2023 single by Noah Kahan and Gracie Abrams

"Everywhere, Everything" is a song recorded by American singer-songwriter Noah Kahan, for his third studio album Stick Season, released on October 14, 2022. The track was written and produced by Kahan, along with Gabe Simon. A duet version of the song, with vocals from American singer-songwriter Gracie Abrams, was released on December 1, 2023, as the fourth single from the album's 2024 expanded edition, subtitled Forever. The song was predominantly featured in the promotional materials and closing credits for the 2025 film Regretting You.

== Background, composition, and release ==
As a "Thanksgiving surprise", Noah Kahan teased a duet version of the song on his TikTok account, with a snippet of Gracie Abrams' verse. On the following day, November 23, he confirmed the duet, set to be released on Friday, December 1.

"Everywhere, Everything" is a folk-pop song, with an anthemic quality while the artists sing the romantic lyrics: "Everywhere, everything, I wanna love you/ 'til we're food for the worms to eat/ 'til our fingers decompose, keep my hands in yours." It was also described as a "folky acoustic ballad", where their voices "mesh beautifully during the visceral hook".

Upon the release of the song, Kahan stated: "Gracie puts her whole heart into every song she writes and note she sings and I found myself completely swept into her world the first time I heard her." Abrams added: "I'm constantly in awe of the heart and sincerity behind each of his songs, and I feel crazy lucky for the opportunity to sing on one of my favorites. Noah really is the best, and I am simply a fan."

== Live performance ==
Kahan and Abrams performed "Everywhere, Everything" on February 2, 2024 at Spotify's Best New Artist Pre-Grammys Party, at Paramount Studios. Kahan played an acoustic guitar while Abrams sang along.

Kahan brought Abrams out as a surprise guest at his show at Fenway Park on July 18, 2024. An official recording was included on the album Live from Fenway Park released August 30, 2024.

At his headline show at BST Hyde Park in London on July 4, 2025, the pair once again sang the song together. Abrams was a special guest and had opened for Kahan.

Kahan joined Abrams as a surprise guest during her July 24, 2025 show at TD Garden for her The Secret of Us Tour to perform the song together.

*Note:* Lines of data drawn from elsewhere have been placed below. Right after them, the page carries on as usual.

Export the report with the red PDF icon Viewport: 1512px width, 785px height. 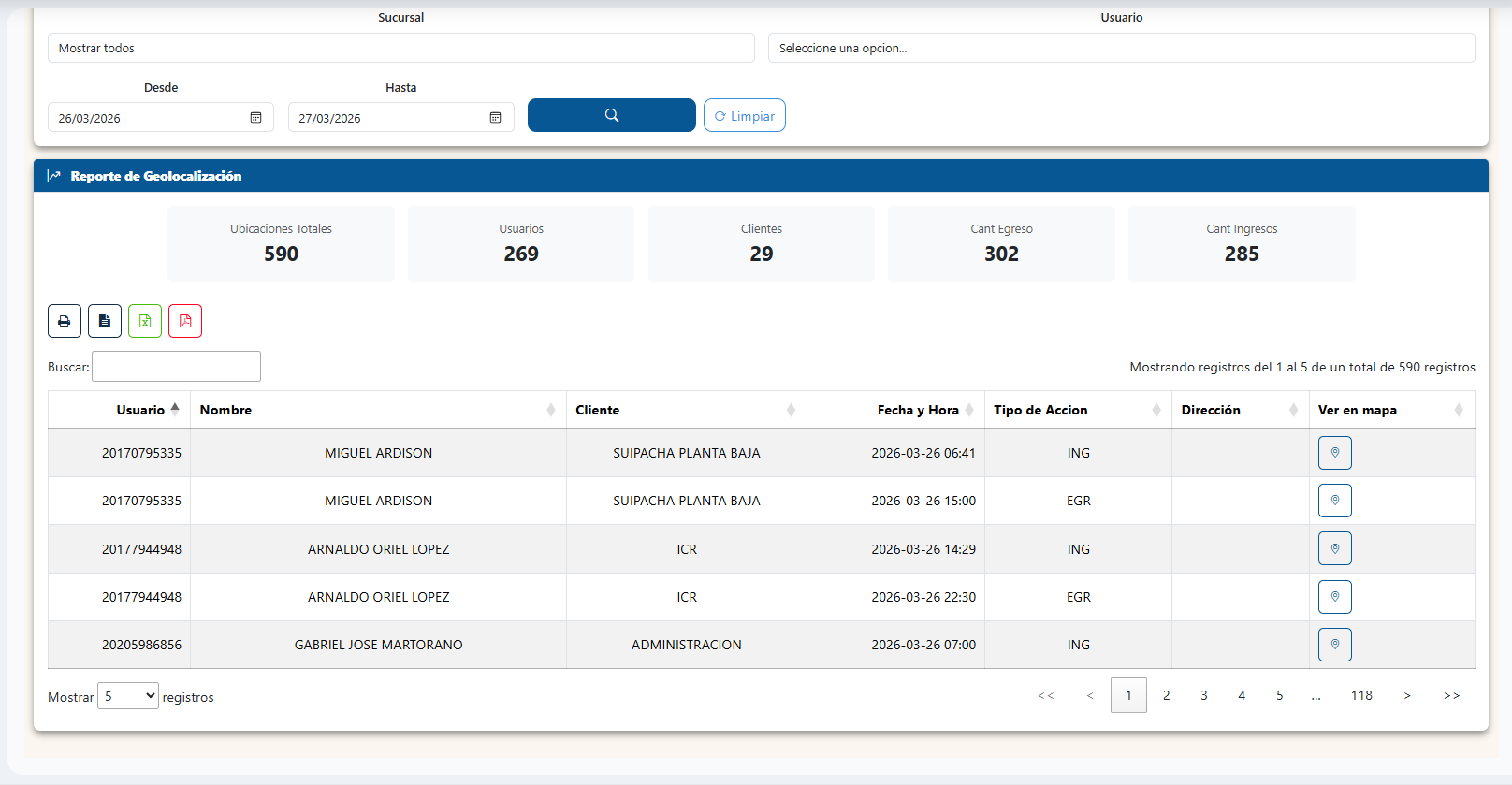[x=185, y=321]
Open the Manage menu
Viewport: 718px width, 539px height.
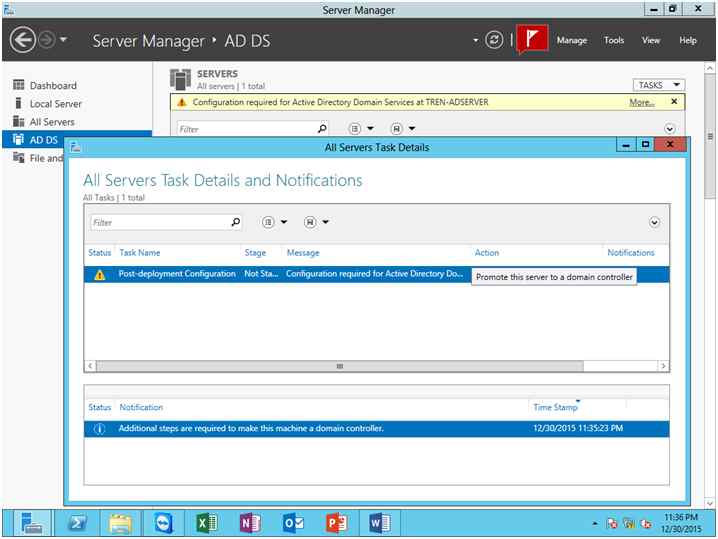point(571,40)
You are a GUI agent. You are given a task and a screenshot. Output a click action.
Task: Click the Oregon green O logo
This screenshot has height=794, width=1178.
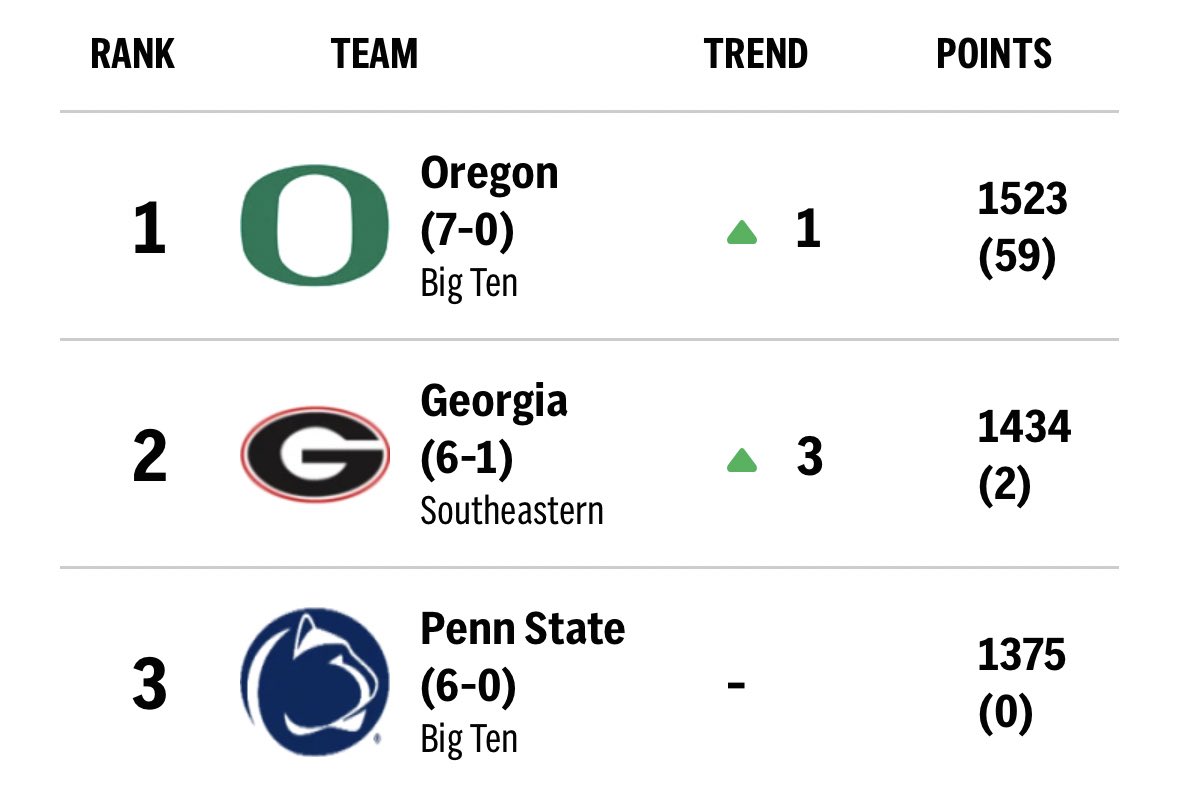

== Commercial performance ==
In the United States, the single debuted and peaked at number 79 on the Billboard Hot 100, with all versions combined for 6.2 million official streams and 1,000 downloads, according to Luminate. With her appearance, Abrams scored her first entry on the chart. The track also peaked at number 9 on the Hot Rock & Alternative Songs chart, becoming Abrams' first top ten.

== Charts ==

===Weekly charts===

Weekly chart performance for "Everywhere, Everything"
| Chart (2023–2025) | Peak position |
|---|---|
| Canada Hot 100 (Billboard) | 60 |
| Ireland (IRMA) | 21 |
| New Zealand Hot Singles (RMNZ) | 6 |
| UK Singles (Official Charts) | 72 |
| US Billboard Hot 100 | 79 |
| US Hot Rock & Alternative Songs (Billboard) | 9 |

===Year-end charts===

Year-end chart performance for "Everywhere, Everything"
| Chart (2024) | Position |
|---|---|
| US Hot Rock & Alternative Songs (Billboard) | 50 |

== Certifications ==

Certifications for "Everywhere, Everything"
| Region | Certification | Certified units/sales |
| Australia (ARIA) Duet version | Platinum | 70,000^{‡} |
| Canada (Music Canada) | Platinum | 80,000^{‡} |
| New Zealand (RMNZ) Duet version | Gold | 15,000^{‡} |
| United Kingdom (BPI) | Platinum | 600,000^{‡} |
| United States (RIAA) | 2× Platinum | 2,000,000^{‡} |
^{‡} Sales+streaming figures based on certification alone.